Thursday, May 26, 2011

Esther Williams without the bathing suit

You know you want to imagine her without the bathing suitFor this last night of Esther Williams' turn as TCM's Star of the Month, TCM is showing some of the movies Williams made in which she doesn't have any elaborate musical numbers in the water. This includes one later role; two early movies with supporting roles; and one movie in which she gets second billing just before she started making all those water movies: The Hoodlum Saint, airing overnight at 2:00 AM ET. It's a strange movie in a whole lot of ways, not least for Williams' part in it. But more on that later.

The movie was made in 1946, just after the end of World War II, but the movie is about a veteran returning from World War I, a journalist named Terry O'Neill (played by a quinquagenarian William Powell). In theory, soldiers were supposed to get their old jobs back, but many of them wanted new horizons, and the home front had changed too, and O'Neill finds it difficult to get work. This is until he meets socialite Kay Lorrison (Williams) at a wedding, and she helps him get a job at another newspaper. O'Neill works on exposés of the world of high finance, but to be honest, he was always more comfortable working the crime beat, and when he sees the financiers making money hand over fist, he figures he can too.
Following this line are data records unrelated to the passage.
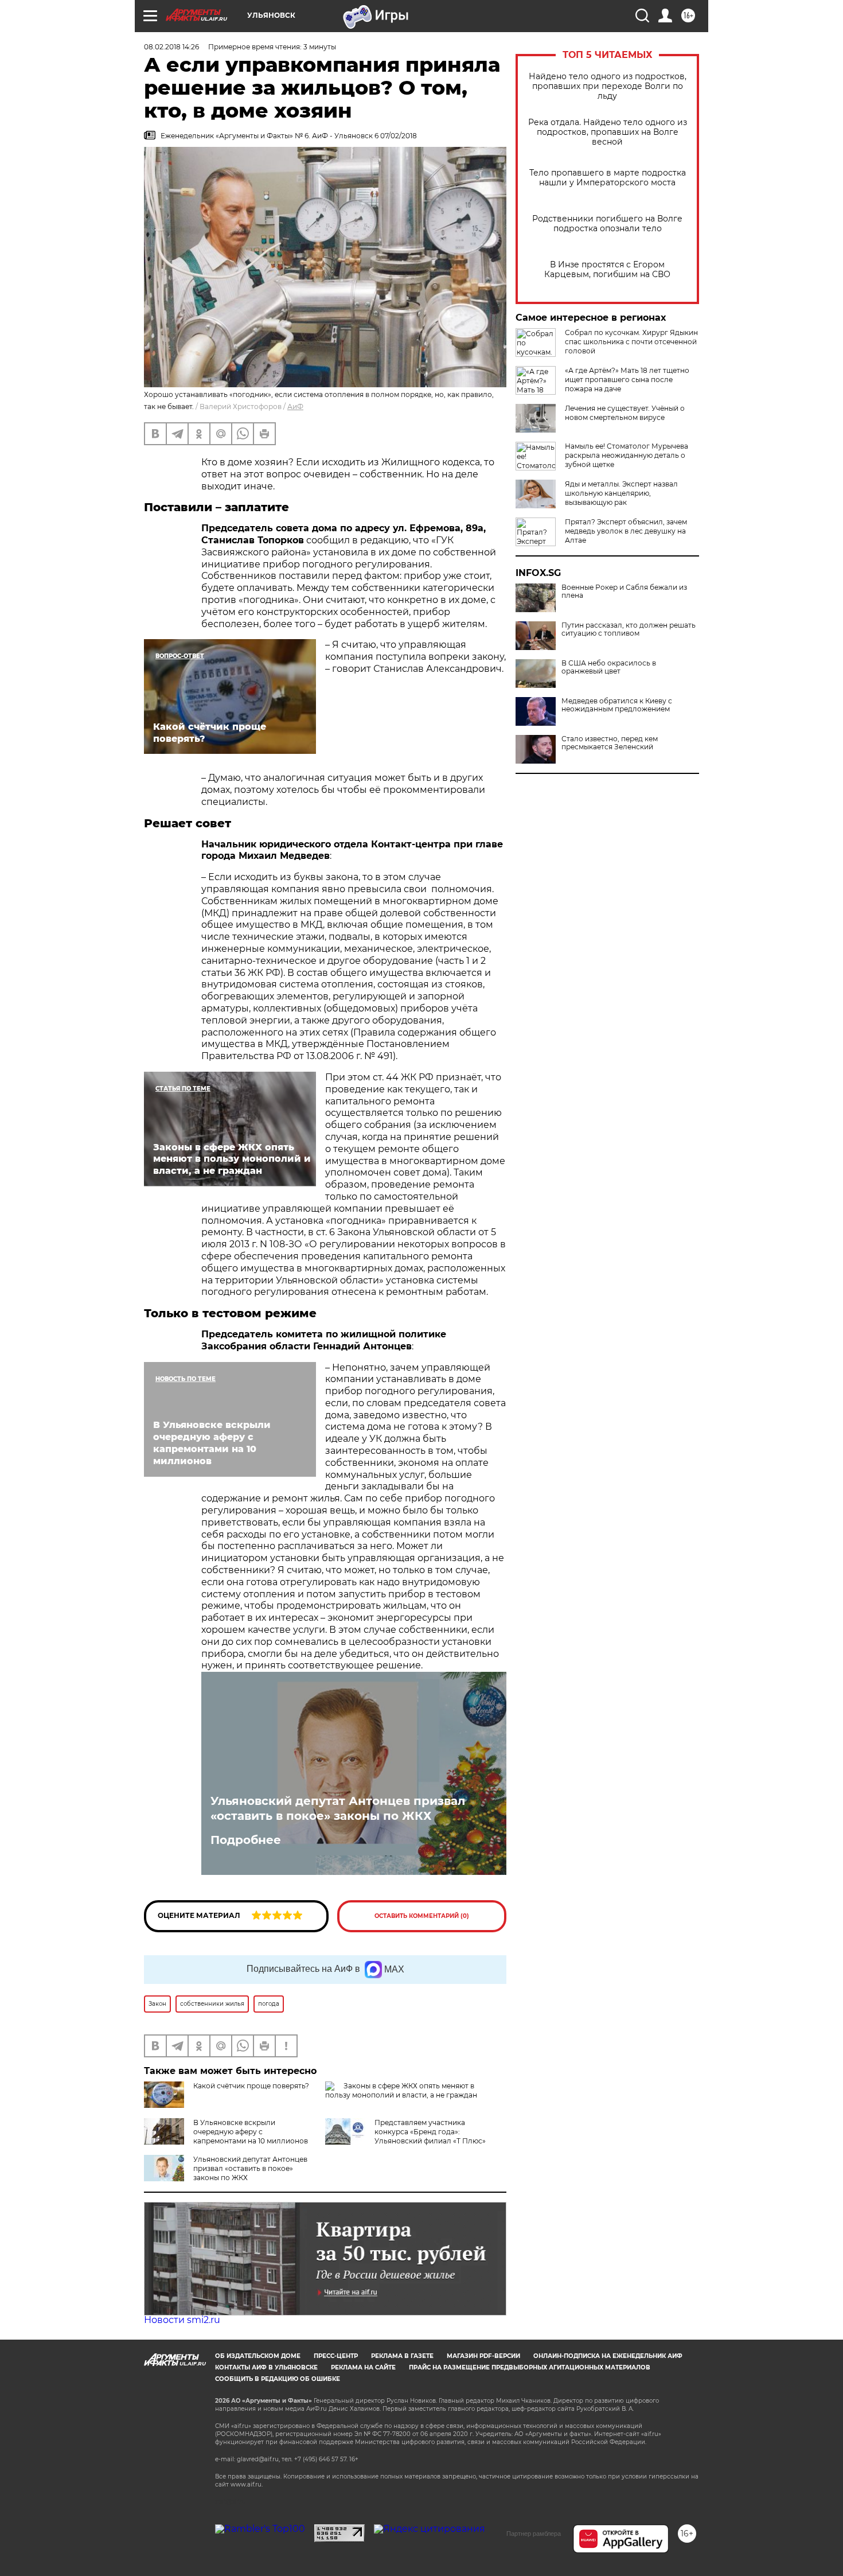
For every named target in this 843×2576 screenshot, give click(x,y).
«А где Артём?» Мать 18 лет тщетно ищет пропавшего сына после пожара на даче (627, 379)
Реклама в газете (402, 2356)
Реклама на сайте (363, 2367)
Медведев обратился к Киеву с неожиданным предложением (616, 705)
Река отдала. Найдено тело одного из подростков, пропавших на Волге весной (607, 132)
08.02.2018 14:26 (171, 46)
O'Neill wants to look respectable, though, and when he's apparently been helped by the intercession of one "St. Dismas", the patron saint of thieves, he decides to build a shrine to them and a charity, which enables him to mix in both the high-class world, and the world of crime and dark nightclubs, which is where he meets singer Dusty Millard (Angela Lansbury). She loves him, but he's not too sure. O'Neill continues to make money, but you know the crash of October 1929 is coming up....

The Hoodlum Saint is one of those movies I watched once years ago, found a bit odd and not quite up to snuff, and haven't stopped to watch any of the other times since that TCM has shown it. For all its odd casting and dated feel, it's well worth at least one viewing. It doesn't seem to be available on DVD, not even from the Warner Archive Collection.